Quote:
Originally Posted by Elrazor
Self-control by definition is a last resort for counteracting tilt, and tilt is far from purely an issue of self-control.
Interestingly, there was a meta-analysis published showing the effects of trying to train self-control published last month. While it showed a small effect, there was another really good study published a couple of months ago where it showed self-control is not trainable.
I would be very wary of claims that a) tilt is purely a self-control issue, and; b) self-control can be trained. There is little evidence to support these assertions imo.
https://www.researchgate.net/publica..._meta-analysis
https://www.researchgate.net/publica...aining_Program
The point is not that working on self-control is the prescription for change, any more than if one was anxious talking about anxiety is the treatment, or if one is depressed that working on "being happy" is the treatment. An anorexic doesn't need a discussion of nutrition facts. The access door is almost always indirect.
Effective counsel for depression, presuming it to be short of overtly suicidal and near psychotic, is often some version of "get your ass in motion" (tailored of course to how that person might best hear it). This realizing that a body and mind in motion is by definition one not mired in the sluggishness and lack of energy, spirit, motivation and inspiration characteristic of a depressed state.

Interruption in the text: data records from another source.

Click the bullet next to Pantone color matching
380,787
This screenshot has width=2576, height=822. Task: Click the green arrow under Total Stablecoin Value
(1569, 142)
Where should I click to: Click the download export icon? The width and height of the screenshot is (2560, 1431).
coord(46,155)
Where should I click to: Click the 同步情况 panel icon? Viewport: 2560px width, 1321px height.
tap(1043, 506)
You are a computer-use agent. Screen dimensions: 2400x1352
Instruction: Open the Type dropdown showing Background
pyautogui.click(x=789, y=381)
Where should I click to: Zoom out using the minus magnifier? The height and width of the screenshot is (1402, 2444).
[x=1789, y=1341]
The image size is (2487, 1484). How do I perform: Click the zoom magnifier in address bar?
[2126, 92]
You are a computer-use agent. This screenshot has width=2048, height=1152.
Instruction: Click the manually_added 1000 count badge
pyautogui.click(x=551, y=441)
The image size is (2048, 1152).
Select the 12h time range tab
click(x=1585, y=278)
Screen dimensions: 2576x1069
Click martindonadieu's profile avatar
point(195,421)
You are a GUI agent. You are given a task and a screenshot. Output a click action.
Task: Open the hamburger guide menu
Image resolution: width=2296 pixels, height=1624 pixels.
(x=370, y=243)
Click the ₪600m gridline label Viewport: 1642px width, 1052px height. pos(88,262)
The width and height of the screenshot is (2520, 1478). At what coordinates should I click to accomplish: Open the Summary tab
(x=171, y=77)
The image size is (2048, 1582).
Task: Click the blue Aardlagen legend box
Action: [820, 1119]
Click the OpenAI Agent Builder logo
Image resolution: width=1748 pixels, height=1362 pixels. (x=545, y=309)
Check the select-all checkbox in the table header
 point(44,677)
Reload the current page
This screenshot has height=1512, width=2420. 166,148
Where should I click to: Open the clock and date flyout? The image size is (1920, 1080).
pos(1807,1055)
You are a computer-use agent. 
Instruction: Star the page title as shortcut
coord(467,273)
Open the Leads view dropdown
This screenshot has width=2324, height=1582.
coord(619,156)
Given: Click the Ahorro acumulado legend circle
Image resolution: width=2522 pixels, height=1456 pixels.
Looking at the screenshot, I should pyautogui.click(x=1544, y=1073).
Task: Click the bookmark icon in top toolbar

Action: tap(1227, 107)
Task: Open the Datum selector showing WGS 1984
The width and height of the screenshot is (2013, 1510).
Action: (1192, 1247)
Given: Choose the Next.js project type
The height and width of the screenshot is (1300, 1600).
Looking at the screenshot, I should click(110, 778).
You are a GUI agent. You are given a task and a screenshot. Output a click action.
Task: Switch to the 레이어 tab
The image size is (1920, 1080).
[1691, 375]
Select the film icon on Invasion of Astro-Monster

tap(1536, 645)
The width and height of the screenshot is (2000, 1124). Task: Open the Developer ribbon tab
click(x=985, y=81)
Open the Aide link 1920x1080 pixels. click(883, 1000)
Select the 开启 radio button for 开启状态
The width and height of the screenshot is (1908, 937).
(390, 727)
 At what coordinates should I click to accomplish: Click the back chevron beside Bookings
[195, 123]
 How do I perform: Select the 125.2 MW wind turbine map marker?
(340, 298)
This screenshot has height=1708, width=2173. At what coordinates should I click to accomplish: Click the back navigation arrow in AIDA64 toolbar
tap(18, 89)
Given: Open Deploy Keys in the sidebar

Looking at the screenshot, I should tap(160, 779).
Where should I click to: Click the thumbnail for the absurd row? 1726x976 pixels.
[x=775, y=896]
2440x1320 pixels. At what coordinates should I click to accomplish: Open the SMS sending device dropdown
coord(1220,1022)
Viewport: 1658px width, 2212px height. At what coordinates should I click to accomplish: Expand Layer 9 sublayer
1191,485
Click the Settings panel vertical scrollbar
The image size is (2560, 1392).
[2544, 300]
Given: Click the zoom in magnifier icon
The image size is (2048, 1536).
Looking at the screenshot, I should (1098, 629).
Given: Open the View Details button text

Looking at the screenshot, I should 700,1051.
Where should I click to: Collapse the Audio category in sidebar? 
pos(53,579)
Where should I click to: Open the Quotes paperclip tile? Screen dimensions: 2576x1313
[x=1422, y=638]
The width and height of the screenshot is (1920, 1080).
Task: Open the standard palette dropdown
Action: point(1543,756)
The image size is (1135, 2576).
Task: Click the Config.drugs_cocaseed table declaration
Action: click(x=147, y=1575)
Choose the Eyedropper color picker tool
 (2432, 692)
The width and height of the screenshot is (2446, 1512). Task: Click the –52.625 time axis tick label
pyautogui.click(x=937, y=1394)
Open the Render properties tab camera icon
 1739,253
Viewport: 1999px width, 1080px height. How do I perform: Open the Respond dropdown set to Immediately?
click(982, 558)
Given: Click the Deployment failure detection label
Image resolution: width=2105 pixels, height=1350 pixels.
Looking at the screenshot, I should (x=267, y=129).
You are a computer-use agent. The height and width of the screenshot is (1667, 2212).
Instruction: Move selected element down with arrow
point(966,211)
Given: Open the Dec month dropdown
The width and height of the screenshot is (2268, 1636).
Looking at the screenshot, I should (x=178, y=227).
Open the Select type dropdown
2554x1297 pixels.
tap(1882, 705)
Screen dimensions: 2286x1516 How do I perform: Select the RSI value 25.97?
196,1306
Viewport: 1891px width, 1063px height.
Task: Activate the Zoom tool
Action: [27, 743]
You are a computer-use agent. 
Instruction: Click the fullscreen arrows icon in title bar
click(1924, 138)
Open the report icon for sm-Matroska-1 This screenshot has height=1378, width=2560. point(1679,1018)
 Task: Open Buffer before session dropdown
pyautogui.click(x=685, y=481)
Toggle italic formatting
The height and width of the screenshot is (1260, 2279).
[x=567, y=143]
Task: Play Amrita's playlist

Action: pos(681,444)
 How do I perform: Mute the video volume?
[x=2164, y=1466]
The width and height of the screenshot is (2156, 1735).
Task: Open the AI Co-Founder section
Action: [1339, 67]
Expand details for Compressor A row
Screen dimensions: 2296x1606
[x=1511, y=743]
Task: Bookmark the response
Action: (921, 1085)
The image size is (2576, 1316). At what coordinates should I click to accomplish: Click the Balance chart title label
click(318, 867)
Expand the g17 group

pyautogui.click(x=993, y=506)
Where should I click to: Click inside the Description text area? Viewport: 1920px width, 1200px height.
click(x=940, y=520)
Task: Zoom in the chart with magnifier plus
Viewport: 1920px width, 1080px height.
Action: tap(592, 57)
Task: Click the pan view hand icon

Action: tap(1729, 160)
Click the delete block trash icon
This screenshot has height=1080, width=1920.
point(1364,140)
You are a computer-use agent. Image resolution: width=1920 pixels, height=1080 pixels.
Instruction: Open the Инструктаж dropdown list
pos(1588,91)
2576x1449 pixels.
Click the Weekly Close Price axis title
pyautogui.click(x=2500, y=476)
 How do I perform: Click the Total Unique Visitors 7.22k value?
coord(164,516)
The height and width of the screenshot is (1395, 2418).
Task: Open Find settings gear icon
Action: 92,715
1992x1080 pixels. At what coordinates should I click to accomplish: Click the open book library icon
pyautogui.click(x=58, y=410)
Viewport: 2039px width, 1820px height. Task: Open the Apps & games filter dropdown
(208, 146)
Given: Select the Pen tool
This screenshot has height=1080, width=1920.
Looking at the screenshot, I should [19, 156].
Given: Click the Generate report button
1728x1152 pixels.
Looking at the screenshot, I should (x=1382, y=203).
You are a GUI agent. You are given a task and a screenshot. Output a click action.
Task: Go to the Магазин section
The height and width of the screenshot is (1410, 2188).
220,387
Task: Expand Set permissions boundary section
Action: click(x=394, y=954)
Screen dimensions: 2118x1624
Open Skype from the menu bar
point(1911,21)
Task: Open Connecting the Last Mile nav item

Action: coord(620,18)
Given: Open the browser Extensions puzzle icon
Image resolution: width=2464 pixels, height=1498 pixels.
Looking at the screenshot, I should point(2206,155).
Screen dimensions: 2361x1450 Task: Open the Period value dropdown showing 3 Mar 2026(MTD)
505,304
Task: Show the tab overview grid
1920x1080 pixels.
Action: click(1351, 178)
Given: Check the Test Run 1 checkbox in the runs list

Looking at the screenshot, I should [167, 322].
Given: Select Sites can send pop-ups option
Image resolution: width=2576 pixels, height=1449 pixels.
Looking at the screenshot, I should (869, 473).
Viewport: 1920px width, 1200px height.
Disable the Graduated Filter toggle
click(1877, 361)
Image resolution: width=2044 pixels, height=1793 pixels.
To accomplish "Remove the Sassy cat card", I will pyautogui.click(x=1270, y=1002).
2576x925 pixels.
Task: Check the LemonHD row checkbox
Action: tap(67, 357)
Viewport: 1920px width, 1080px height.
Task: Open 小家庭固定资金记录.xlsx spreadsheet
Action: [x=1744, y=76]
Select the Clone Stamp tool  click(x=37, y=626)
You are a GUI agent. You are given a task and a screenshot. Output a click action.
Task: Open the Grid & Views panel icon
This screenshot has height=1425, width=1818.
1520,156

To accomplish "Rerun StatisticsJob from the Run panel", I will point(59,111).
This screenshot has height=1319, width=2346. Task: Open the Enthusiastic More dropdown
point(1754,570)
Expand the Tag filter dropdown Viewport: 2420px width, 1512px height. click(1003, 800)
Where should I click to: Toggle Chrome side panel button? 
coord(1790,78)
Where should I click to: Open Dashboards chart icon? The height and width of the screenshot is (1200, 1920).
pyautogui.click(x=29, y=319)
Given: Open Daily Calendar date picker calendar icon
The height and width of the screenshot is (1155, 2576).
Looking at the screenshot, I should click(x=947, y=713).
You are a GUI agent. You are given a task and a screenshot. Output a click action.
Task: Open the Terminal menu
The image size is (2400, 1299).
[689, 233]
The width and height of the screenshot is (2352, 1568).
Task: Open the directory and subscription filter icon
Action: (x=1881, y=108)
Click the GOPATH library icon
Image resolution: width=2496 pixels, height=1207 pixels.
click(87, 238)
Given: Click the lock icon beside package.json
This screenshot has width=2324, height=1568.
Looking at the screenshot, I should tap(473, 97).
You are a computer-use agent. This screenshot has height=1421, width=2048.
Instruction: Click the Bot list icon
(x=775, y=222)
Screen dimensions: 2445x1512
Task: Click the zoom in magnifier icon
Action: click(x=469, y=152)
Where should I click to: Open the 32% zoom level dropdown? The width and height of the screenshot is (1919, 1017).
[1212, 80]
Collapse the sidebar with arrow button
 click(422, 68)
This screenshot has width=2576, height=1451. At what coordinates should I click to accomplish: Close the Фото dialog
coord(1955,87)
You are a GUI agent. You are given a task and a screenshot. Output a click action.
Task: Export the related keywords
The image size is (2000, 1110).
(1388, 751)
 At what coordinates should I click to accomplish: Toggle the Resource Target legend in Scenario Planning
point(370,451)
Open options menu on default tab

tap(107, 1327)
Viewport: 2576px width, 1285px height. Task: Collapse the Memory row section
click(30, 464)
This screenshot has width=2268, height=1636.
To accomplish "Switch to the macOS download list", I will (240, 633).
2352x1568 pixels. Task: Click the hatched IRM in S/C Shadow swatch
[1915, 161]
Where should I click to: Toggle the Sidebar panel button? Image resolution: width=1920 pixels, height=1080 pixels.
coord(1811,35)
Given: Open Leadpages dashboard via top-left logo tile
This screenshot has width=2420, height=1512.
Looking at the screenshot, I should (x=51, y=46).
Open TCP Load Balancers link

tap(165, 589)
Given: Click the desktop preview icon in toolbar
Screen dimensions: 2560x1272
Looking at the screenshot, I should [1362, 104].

If someone is capable of playing disciplined, superior strategy poker and in spurts doesn't do it ... what would you choose to call that?? If you don't want to call it self-control - fine. There is a bit of a misnomer involved in calling it self-control, but that is the common meaning. The fact is this can be described as the shadow - of which everyone short of Christ (metaphor) has one - sitting in the drivers seat overruling/displacing one's more rational, disciplined and strategic side and capabilities. Most people have no idea under the sun why that is happening ... it comes and goes as a mystery following some incomprehensible pattern of its own ... usually under stress.
It is not solved by improved understanding of the game, but by an improved understanding of the self. The following terms -- self, self-concept, self-image, self-in-the-world, sense-of-self, false self, subself, emissary self, ego, personality, character, attitude, shadow, mentality, identity, persona -- are all playing subtly different roles in the psyche of the player, the human. It is beyond a fascinating field and probably as vast as the amount of numbers that exist.
A mathematical model that characterizes the output of these components into a shorthand look ... is a map ... and adamantly not the terrain. My grasp of math is not profound - far from it - but to ignore these contributors to behavior and characterize behavior as some kind of deterministic outcome of knowledge is, in my view, flagrantly off course.
Admittedly, I"m the guy who looked at things like 'anxiety producing kleptomania' and wondered, "WTF is going on there!??? I WILL KNOW!" ... and also looked at integral signs and basically thought, "Who cares? I will never know what that means." So, to each his own. I do think there must be a big difference between characterizing things with a mathematical model and having any idea what is actually going on in the trenches. To skip what is going on psychologically in favor of that is, to me, anathema. It doesn't compute.
That the mathematical model says something meaningful and maybe even profound about it all ... I wouldn't reject. That it helps the person under the sway of unknown forces within him or herself I do reject.
Last edited by Synchronic; 09-27-2016 at 12:34 AM.